Paris: City of Gold

 

I've seen several homeless people here, not so different from home. But what I also see maes me wonder a bit about the costs associated with preserving history. Almost everywhere I look, there is gold. Not just specks of it, but lavishly large amounts. There are gold lions guarding bridges, gold-touched gates guarding palaces, golden domes atop basilicas and infirmaries. On the few ocassions that the sun has shone, the gold is astonishingly lovely, a welcome contrast to the masses of gray-toned stone, almost as if the sun has landed on top of the roof, and is burnishing it while burning its image into one's retina.

 

Gates of the Palais de Justice, across the park from the Seine
Fine Arts School, a bit aross the Seine from the Louvre Museum
This is the largest public square in Paris, built in the middle 1700s.
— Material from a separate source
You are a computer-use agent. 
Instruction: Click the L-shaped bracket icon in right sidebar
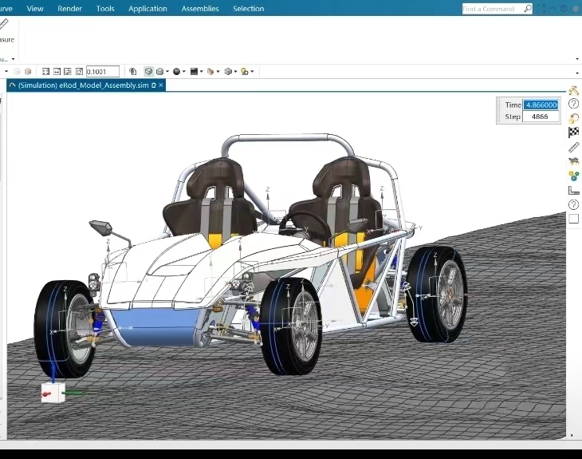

During the Revolution, what had been a statue of a king was torn down, replaced by a guillotine that was then used to behead more than 1,300 people. I guess the obelisk is better, although it isn't very pretty.
The Colonne de Juillett is in the Place de la Bastille and marks the site of a prison where people were executed. It was stormed by a bunch of people at the beginning of the French Revolution.
Les Invalides was built in the 1670s to take care of aging soldiers. It is still home to some, including the dead Napoleon. The building also houses the Army museum. The gold dome is not atop the building, but rather is part of the Church of St-Louis des Invalides and was added after Les Invalides was built.
The Cathedrale Notre Dame de Paris has no gold. It simply doesn't need it.